HONG KONG - China's yuan edged down against the dollar on Monday after a private survey showed activity at the country's factories shrank at the fastest rate in a year.
The HSBC/Markit Purchasing Managers' Index (PMI) fell to 48.9 in April - the lowest level since April 2014 - from 49.6 in March, as demand faltered and deflationary pressures persisted.
Spot market trade in the yuan opened at 6.2078 per dollar and it was changing hands at 6.2079 at midday, 51 pips weaker than the previous close and 1.49 weaker than the midpoint.
The People's Bank of China set the midpoint rate at 6.1165 per dollar prior to market open, weaker than the previous fix of 6.1137.

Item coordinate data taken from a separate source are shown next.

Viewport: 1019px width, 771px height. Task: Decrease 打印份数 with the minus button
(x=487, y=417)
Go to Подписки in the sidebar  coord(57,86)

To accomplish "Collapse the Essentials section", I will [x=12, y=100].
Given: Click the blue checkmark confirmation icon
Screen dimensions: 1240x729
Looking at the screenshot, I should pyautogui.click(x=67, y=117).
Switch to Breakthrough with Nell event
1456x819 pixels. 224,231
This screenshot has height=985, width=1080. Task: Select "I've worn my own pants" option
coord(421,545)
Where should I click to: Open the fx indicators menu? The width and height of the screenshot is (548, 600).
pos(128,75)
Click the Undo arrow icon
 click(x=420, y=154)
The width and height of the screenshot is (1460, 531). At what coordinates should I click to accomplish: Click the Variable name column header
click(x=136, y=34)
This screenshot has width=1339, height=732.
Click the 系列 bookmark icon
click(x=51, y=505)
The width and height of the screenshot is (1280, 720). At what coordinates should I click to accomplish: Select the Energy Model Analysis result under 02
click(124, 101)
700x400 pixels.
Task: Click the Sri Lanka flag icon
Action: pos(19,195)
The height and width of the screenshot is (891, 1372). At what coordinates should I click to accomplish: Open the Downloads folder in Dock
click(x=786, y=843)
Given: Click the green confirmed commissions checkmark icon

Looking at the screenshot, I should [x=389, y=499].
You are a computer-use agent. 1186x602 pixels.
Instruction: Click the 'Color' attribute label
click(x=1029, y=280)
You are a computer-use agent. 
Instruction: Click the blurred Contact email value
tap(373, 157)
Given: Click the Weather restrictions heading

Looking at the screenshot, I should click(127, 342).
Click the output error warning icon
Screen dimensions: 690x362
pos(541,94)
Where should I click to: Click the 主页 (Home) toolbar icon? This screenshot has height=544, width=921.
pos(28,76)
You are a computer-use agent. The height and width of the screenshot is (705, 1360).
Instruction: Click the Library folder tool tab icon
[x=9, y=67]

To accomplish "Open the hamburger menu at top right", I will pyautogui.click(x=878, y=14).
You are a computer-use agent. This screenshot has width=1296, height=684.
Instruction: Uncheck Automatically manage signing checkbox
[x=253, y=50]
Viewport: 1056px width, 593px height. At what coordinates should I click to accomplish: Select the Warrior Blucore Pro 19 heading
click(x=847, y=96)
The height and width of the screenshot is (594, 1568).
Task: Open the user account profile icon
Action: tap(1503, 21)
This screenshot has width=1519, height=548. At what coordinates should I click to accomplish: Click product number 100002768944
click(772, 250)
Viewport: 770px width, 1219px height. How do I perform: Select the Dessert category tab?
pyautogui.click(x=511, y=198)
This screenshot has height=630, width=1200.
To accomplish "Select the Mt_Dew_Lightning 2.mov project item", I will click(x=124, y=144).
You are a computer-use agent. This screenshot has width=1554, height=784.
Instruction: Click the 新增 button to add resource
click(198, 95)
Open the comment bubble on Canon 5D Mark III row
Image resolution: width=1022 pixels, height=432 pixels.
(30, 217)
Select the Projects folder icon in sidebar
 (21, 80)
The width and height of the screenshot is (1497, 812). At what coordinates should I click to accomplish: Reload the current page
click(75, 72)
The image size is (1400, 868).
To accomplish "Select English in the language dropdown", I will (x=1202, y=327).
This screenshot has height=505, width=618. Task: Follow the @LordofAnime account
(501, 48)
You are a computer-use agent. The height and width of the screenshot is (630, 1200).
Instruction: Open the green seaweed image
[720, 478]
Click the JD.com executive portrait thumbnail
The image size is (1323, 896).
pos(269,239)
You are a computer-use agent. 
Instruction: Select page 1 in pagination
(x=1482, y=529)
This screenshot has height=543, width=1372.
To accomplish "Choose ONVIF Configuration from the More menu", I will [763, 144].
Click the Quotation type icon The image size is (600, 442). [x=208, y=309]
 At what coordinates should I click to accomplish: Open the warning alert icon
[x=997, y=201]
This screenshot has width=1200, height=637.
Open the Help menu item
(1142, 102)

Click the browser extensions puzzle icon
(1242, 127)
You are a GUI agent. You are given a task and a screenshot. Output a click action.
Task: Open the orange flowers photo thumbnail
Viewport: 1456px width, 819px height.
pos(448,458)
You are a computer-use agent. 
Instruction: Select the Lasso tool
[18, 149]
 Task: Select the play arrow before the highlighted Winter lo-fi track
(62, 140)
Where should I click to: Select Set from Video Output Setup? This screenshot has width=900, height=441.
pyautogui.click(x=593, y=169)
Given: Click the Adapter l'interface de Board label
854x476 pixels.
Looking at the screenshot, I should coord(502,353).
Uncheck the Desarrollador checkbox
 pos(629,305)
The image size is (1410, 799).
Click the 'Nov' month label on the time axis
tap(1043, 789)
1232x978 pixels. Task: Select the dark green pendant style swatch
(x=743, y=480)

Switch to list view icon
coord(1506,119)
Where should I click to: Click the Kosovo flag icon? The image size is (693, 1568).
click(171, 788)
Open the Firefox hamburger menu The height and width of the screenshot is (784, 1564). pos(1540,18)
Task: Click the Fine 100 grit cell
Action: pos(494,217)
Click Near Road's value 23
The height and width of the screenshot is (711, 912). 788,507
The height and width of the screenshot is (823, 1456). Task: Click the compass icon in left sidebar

The spot rate is allowed to trade with a range 2 per cent above or below the official fixing on any given day.
Market participants are expecting more stimulas measures to shore up China's sluggish economy. UBS expected an interest rate cut in the second quarter and at least another 100 basis points cut in banks' reserve requirement ratios (RRR) this year.
The offshore yuan was trading 0.11 per cent weaker than the onshore spot at 6.2149 per dollar.
Offshore one-year non-deliverable forwards contracts (NDFs), considered the best available proxy for forward-looking market expectations of the yuan's value, traded at 6.2795, or 2.60 per cent weaker than the midpoint.
One-year NDFs are settled against the midpoint, not the spot rate, and now that the trading band has been widened to 2 per cent in either direction, corporates are much warier of using the NDF to hedge given the basis risk inherent in them.
As a result the market has lost liquidity in recent years and has frequently proven an unreliable measure of market sentiment.